Brief History

Here is some history of how the town of Sedona got its name and the formation of the Schnebly Hill Road. You can book a Private Jeep tour with me down this beautiful icon road in Sedona here: Schnebly Hill Road

Schnebly Hill Road

Theodore Carleton (TC) Schnebly, who arrived at Oak Creek in 1900, first used the road to transport lumber from Flagstaff to build a two-story, 11-room home, now the site of the world-renowned Los Abrigados resort. Once his home was completed, Schnebly then used the road to transport wagon loads of produce north to Flagstaff and supplies south to his small general store. He also petitioned for a post office, which he proposed to call either “Oak Creek Crossing” or “Schnebly Station,” names rejected because they were too long to fit on a cancellation stamp. So Schnebly named the new postal site after his wife, Sedona, who became the namesake for the town.

The Schnebly House & Inn

Travelers coming down off the mountain on their way to the Verde Valley would often stop at the Schnebly home, which Sedona converted into an inn. Before long, people associated the road with the Schnebly family, and the route assumed its present name. Traffic on this steep trail declined in 1914, when the even shorter Oak Creek Canyon Road – State Route 89 – was completed.

Sedona Schnebly

Sedona Arabella Miller was born in the town of Gorin, Missouri on February 24, 1877. She passed away November 13, 1950. Her mother made up the name “Sedona” because she thought it sounded pretty and named her child. Sedona was known as “Dona” a name which most people called her most of her life.

Sedona was an early pioneer in the Oak Creek area of Arizona. She was the namesake of the town of Sedona, Arizona. She helped in the establishment of the family farm and general store in the town. She also served as the town’s bible school teacher. Sedona saved funds to build the Wayside Chapel. Among her legacy is a sculpture of a statue in her likeness by the Sedona Red Rocks Arts Council honoring her memory.

Sedona attended the Gorin Academy where she received her basic education and learned to play the piano. After she graduated Sedona earned a living as a teacher. When she was 20 years old she met Theodore Carleton (TC) Schnebly, an enterprising young man. They fell in love, however her parents objected to their relationship because of religious reasons. The Millers were Methodist and Theodore Carleton Schnebly was a Presbyterian.

Move to Arizona

Theodore Schnebly’s brother, Ellsworth had previously moved to the Oak Creek region of Arizona for health reasons upon the recommendation of his medical doctor. Ellsworth wrote to the Schneblys’ encouraging them to move to Arizona which had plenty of land with deep grass, crystal clear air and plenty of room. Convinced by Ellisworth, the Schnebly’s told Sedona’s parents about their plans of moving to the West (Arizona). Sedona’s parents did not approve of their plans and this eventually caused a rift in the families relations.

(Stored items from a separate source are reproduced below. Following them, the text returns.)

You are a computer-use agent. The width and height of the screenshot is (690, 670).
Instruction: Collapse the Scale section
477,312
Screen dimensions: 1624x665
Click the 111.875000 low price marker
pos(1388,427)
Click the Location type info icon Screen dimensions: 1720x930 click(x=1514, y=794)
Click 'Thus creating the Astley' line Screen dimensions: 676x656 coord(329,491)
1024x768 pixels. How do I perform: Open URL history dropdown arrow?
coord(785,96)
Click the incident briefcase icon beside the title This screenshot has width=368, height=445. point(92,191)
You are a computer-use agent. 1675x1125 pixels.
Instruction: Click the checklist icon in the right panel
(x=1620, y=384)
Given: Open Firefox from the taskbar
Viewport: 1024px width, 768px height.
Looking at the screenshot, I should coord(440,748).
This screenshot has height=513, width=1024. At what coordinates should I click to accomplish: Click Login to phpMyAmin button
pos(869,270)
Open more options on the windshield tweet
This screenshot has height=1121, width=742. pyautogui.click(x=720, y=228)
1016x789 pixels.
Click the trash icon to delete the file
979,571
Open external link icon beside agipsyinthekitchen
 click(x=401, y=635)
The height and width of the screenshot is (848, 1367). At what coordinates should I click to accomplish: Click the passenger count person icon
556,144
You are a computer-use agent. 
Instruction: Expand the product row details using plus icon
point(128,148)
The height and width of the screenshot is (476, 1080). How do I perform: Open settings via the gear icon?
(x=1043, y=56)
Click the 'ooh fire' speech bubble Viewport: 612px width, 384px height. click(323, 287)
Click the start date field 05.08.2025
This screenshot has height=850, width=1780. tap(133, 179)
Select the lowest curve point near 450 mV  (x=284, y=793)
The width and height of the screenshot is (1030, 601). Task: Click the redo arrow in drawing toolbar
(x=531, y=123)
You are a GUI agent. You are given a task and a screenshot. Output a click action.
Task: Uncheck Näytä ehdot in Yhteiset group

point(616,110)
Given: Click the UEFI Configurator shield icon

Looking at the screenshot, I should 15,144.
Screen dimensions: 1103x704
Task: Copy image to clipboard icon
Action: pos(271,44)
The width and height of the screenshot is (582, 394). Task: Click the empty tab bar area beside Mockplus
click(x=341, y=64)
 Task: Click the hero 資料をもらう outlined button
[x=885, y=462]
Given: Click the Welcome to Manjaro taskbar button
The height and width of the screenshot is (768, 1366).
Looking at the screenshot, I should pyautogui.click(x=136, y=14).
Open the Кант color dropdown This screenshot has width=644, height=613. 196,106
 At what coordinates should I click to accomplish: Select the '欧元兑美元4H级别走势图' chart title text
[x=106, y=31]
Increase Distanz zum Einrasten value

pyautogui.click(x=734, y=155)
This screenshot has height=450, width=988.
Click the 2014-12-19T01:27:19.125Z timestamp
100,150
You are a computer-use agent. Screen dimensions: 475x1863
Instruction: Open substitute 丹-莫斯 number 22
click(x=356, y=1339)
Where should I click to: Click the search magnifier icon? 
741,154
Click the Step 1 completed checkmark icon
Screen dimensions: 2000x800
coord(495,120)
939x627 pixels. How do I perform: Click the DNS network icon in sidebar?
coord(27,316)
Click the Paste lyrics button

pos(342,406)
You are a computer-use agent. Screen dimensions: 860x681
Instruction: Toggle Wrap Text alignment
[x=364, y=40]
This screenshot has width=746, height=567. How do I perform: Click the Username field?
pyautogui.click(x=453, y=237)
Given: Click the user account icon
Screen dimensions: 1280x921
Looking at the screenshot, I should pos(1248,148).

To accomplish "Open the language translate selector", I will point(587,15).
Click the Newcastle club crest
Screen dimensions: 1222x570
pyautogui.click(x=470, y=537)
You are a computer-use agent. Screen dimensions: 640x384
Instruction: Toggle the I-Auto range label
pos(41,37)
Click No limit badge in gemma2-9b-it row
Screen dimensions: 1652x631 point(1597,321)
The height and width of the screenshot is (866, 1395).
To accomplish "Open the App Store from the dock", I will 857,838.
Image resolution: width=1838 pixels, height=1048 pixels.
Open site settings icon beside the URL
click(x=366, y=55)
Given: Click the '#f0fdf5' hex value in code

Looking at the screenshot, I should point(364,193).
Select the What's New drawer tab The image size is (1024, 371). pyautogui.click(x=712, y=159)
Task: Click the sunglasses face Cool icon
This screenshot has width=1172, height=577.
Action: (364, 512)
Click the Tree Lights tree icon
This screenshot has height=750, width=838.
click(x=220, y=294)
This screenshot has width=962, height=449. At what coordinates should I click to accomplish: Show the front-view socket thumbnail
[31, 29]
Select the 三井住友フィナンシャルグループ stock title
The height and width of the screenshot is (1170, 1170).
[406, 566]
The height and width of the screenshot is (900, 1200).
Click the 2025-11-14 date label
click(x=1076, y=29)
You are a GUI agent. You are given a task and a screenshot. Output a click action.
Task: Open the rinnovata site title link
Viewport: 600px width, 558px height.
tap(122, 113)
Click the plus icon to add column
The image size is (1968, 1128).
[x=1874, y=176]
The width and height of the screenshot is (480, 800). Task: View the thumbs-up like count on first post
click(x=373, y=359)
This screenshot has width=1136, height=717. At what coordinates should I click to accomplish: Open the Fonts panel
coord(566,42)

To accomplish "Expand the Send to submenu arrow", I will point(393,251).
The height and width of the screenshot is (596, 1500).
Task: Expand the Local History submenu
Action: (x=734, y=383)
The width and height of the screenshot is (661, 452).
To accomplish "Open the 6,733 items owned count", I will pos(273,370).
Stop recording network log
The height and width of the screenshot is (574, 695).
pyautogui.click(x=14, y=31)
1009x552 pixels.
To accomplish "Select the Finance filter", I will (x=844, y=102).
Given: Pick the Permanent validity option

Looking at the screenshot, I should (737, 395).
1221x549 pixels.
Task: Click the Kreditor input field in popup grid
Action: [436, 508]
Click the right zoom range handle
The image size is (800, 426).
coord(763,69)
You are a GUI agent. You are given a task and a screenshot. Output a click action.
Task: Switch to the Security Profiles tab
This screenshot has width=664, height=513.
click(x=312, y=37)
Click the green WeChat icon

Theodore arrived in Oak Creek, which called the red rock country, before the rest of the family. Together with other pioneer families, he blasted out irrigation routes and moved the water through ditches, flumes and pipelines. He purchased twelve acres for a farm and an orchard in the area known as Camp Garden, which was along Oak Creek. He began to haul his produce goods to the City of Flagstaff where he sold them and then he would return to his farm in Oak Creek with goods from that city.

Theodore sent for his wife Sedona and their two children. She mounted a train with her children and belongings that was headed to the mining town of Jerome. Theodore was waiting in Jerome for his family to arrive and when they did he put his family and family possessions on a wagon and headed towards Oak Creek. They all arrived to their new home on October 12, 1901. They built a two-story house and established a small store where they sold their goods to the local residents. The Schnebly’s hired road crews to build what is now known as Schnebly Hill Road. This road provided a much better way to take their crops to Flagstaff.

Schnebly Family Tragedy

On June 12, 1905, Sedona’s five-year-old daughter Pearl was killed when she became tangled in the reigns on her pony and she was trampled to death. They buried their daughter in their front yard and Sedona became very depressed. The Schnebly’s returned to Missouri in an effort to improve Sedona’s heath.

Sedona’s husband eventually decided that he would like to return to farming and the family moved to Boyero, Colorado. Their economic situation was a difficult one and Theodore’s health worsened. His medical doctor recommended that he should return to Arizona for health reasons and they did.

Sedona was suffering from cancer and on November 13, 1950, she died. Her husband Theodore, outlived her by almost four years, he died March 13, 1954. both Sedona and Theodore are buried in Cooks Cedar Glade Cemetery off Airport Road. The remains of their daughter Pearl were also moved to Cooks Cedar Glade Cemetery.